I left Kottayam practically for good in 1964, when I joined the Aligarh Muslim University for research, a Ph. D degree and finally a faculty position in 1969. After taking my wife to Aligarh later that year and shifting to Ahmedabad in 1972, there would be annual and later less frequent trips to Kottayam. On these occasional visits to Kottayam with my family, I would be surprised by the changes in Karapuzha.
In one of the summer visits with my son Joseph and his family, I took my grandson to take a look at the river. Standing by the bank, holding my grandson’s hand, I remembered when I was his age and used to play with my brothers in the river, jumping down from the bridge into dark green depth.
The river, draped in dirty green moss
flows under the old bridge on the narrow road
the journey’s end, a mile down is the jetty
where it submerges in the salty backwaters
Standing by the bank, holding my grandson’s hand
I remembered a time when I was his age
and used to stand here and stare at with dread
the dark green depth right under the bridge
the paddy fields on the west are gone
on the bank, there are huts, one nudging the next
smoke from the cooking fires seep through the roof
grey snakes dancing in the afternoon breeze
a few boats, tied, rise and fall with the waves, nodding
as the river tells them stories of its rebellious youth
swollen with the torrent of the monsoon rains
razing the side banks and drowning the paddies
The river now, stagnant pool of detritus, decay
waiting for death, I note with grief.
The old men sitting on the bank nod in agreement
as I turn away, adding another loss of the past.
I wrote another poem, ‘Google Map,’ inspired by how that application became handy in explaining to Susan, my visiting niece, the lay of my ancestral house near the river and how we, as children, would play all day by the river.

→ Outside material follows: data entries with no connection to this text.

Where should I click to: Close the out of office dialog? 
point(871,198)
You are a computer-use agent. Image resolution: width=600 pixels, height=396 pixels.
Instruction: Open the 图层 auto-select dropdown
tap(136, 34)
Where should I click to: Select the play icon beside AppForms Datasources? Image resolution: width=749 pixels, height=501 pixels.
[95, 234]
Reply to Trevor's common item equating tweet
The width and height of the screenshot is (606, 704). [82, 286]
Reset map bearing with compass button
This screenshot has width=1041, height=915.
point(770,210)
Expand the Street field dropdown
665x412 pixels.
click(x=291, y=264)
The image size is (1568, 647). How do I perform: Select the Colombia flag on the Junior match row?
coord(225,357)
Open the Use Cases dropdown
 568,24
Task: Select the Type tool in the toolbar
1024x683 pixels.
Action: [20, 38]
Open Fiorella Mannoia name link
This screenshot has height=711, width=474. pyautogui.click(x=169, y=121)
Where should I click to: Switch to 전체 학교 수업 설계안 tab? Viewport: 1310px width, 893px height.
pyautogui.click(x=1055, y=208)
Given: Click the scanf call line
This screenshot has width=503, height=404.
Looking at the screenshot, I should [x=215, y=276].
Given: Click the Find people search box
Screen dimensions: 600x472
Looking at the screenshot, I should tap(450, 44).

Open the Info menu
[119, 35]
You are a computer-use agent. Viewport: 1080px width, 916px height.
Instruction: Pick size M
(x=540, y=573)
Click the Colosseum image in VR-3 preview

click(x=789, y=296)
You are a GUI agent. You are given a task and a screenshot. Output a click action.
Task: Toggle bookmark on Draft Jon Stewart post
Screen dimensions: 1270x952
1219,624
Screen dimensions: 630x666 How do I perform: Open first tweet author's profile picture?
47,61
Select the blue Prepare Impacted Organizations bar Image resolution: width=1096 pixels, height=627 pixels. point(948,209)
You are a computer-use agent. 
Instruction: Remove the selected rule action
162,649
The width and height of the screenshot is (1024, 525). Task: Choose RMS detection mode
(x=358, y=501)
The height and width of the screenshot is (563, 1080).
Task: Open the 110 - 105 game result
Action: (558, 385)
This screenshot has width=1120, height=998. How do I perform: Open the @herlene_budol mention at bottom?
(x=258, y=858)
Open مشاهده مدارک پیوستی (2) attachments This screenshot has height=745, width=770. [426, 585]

On a Sunday afternoon, reluctant to take a nap
I opened the laptop and the Google map
Few clicks on the keyboard, and I scrolled down
Looking for familiar sights of my town
Someone had marked the old bridge
on the familiar creek, by the compound’s edge
with the moss painting everything green
the river was a thick line of dark sheen
East of the river was the land where we played
now marked out in plots, buildings and glade
The paddy fields to the west, silent and vast
still wore a veil of emerald as in the past
Memories, now lambent, and I swear I do see
myself and my brood running down the green
crackling with laughter in anticipation
of an afternoon of joyful celebration
The rite of jumping into the river with a splash
and of clambering onto the bridge in a flash
naked as newborns diving into the stream
tumbling and falling and an occasional scream
How I wished I could sit with my brothers
huddled around the screen, which now tethers
me to my childhood and the memories lost
and recall the events that make up the past.